Ander Ezkurdia, fisioterapeuta, terapeuta manual, monitor de Pilates y asesor de la dieta Zona, nos aclara una de las más alabadas y supuestas propiedades de las pulseras: el aumento del equilibrio. Como bien sabrá quien haya comprado alguna, la prueba definitiva para picar el anzuelo consiste en probar cómo estamos de reflejos a la pata coja... con y sin pulsera. Pero Ander explica que «el equilibrio depende de la interconexión del tronco cerebral y áreas corticales cerebrales con las estructuras visuales, así como con los núcleos que controlan la vía auditiva, la musculatura ocular y el centro reflejo del cerebelo. Nunca de una pulsera». Reconoce que «un comercial me las mostró hace años por si estaba interesado en vendérselas a mis clientes, pero no le creí. Me cuesta confiar en los poderes de un trozo de silicona. Aunque entiendo que en estos tiempos en los que todo el mundo necesita estar bien por dentro y por fuera funcionen estos productos. Lo que no veo bien es que alguien esté lucrándose con un posible fraude».
El silencio por respuesta
En la misma línea habla Gorka Cabañas, periodista especializado en deporte y responsable junto al fisioterapeuta Natxo Corral de la web sobre salud y deporte www.menecesitas.com: «A nosotros nos surgieron las dudas cuando empezamos a ver a deportistas famosos con la pulsera. Nos llamó la atención el rumor de que las federaciones deportivas habían prohibido su uso. Fue entonces cuando intentamos ponernos en contacto con los responsables de Power Balance para conocer la base científica de sus productos, pero no lo logramos». Nosotros tampoco. Por un lado, quisimos hablar con alguien de la empresa principal, en California. No tuvimos éxito. Por otro, un comercial español nos atendió al teléfono, esta vez sí, pero lo hizo para no contarnos nada: «Nos preocupa mucho el tratamiento de la información sobre nuestra marca, así que preferimos mantenernos en silencio». A pesar de que nuestra intención era conocer el volumen de facturación y ventas de la pulsera en España (se cree que podrían rondar las 100.000 unidades diarias), lo único que reconoció fue que «el éxito obtenido es aceptable, pero la maduración del producto es prematura. No queremos que se convierta en una moda, sino en una marca». Respecto de sus presuntas propiedades beneficiosas, el comercial nos aclaró que «cada cual está en su derecho de dudar si la pulsera es efectiva o no».

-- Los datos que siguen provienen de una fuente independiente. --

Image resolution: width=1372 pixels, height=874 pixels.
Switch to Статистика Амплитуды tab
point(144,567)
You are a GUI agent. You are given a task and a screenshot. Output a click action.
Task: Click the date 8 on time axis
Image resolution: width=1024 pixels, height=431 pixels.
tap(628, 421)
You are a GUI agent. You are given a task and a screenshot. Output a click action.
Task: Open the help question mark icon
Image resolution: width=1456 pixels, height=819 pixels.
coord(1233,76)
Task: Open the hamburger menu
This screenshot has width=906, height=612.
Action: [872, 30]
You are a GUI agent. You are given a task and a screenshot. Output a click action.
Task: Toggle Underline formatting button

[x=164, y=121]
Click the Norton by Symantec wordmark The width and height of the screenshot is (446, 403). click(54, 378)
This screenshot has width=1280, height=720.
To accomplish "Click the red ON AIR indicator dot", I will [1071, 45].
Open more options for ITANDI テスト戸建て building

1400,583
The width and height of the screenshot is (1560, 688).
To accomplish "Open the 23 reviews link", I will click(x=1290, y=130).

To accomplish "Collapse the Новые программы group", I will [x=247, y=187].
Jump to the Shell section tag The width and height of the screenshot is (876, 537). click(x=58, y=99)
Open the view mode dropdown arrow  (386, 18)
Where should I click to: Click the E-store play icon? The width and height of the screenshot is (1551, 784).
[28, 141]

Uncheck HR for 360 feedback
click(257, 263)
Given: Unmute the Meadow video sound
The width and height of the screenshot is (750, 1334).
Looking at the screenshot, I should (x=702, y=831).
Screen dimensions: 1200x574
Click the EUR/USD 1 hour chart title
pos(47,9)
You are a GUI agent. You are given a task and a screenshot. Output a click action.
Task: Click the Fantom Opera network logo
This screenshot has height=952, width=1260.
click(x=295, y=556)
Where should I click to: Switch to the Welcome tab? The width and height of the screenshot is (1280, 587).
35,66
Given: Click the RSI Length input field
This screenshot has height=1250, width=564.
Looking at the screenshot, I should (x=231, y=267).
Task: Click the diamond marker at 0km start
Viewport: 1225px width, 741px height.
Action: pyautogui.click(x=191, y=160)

Gran parte de tanta precaución se debe a que los mismos blogs que hace meses alababan las excelencias de los brazaletes mágicos ahora se inundan de comentarios negativos sobre su veracidad. Ante la duda, Gorka Cabañas y Natxo Corral realizaron un muestreo con unas 20 personas. Utilizaron 3 pulseras: una de Power Balance, otra  de EFX y una de silicona como aquellas que puso de moda Lance Armstrong hace un par de años con fines solidarios. La prueba concluyó que, ante unos ejercicios de equilibrio similares a los que publicitan las dos primeras, la última era la que mejor resultado daba a los participantes. Gorka explica que «si de verdad hubiera existido un estímulo en las pulseras con holograma, éste habría sido notorio. Analizamos dicho holograma y no encontramos nada especial. Por eso creemos que haría el mismo efecto recortar el holograma de una tarjeta de crédito caducada y pegarlo en una pulsera cualquiera», añade.
Para ellos, especialistas en deporte y bienestar, todo se debe al poder de sugestión, algo totalmente legítimo que siempre ha existido. Pero que nada tiene que ver con «utilizar la salud como estrategia para vender un producto de moda». Tema aparte es que usted crea que la pulsera le funciona: entonces, no lo dude. Cómprela. Bendito placebo.